DOI: 10.3390/jcm15135054 ISSN: 2077-0383

Carotid Atherosclerosis and T-Cell Imbalance in Women with Rheumatoid Arthritis: A Cross-Sectional Study of Intima–Media Thickness, Anti-CCP Antibodies and CD4/CD8 Ratio

Elena Deseatnicova, Alesea Nistor, Ana Tigulea, Maia Grosu, Stela Dodu, Eugeniu Russu, Lucia Andries, Liliana Groppa

Background: Rheumatoid arthritis (RA) is associated with increased cardiovascular risk beyond traditional risk factors. Carotid intima–media thickness (IMT) is a marker of subclinical atherosclerosis and may be influenced by chronic inflammation in RA. Objectives: This study aimed to compare carotid IMT between women with RA and age-matched controls, and to investigate the associations between IMT and RA-related factors, including disease duration, menopausal status, anti-cyclic citrullinated peptide (anti-CCP) antibodies and the CD4/CD8 T-cell ratio. Methods: This cross-sectional study included 59 women with RA and 55 age-matched controls.
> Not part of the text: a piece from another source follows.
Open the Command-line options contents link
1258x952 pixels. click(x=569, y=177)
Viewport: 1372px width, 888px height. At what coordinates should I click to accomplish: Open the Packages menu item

All RA patients received methotrexate and had no recent biologic DMARD exposure. Carotid IMT was measured by B-mode ultrasonography. Clinical, laboratory, and immunologic parameters, including anti-CCP antibodies and CD4/CD8 ratio, were analyzed. Results: Mean carotid IMT was significantly higher in RA patients than in controls (0.85 ± 0.09 vs. 0.63 ± 0.08 mm, p < 0.0001). Within the RA group, IMT correlated positively with disease duration (r = 0.48, p < 0.001), years since menopause (ρ = 0.44, p = 0.001), anti-CCP titers (r = 0.31, p = 0.018) and CD4/CD8 ratio (r = 0.42, p < 0.001), and inversely with CD8 T-cell counts (r = −0.34, p = 0.009). In multivariable analysis, RA duration and CD4/CD8 ratio remained independently associated with IMT after adjustment for age, lipids and blood pressure. Conclusions: Women with RA had greater carotid IMT than age-matched controls. Longer disease duration and a higher CD4/CD8 ratio were independently associated with IMT, supporting a link between cumulative disease burden, T-cell imbalance and subclinical carotid atherosclerosis in RA. These findings support routine cardiovascular risk assessment and consideration of vascular imaging in high-risk RA subgroups.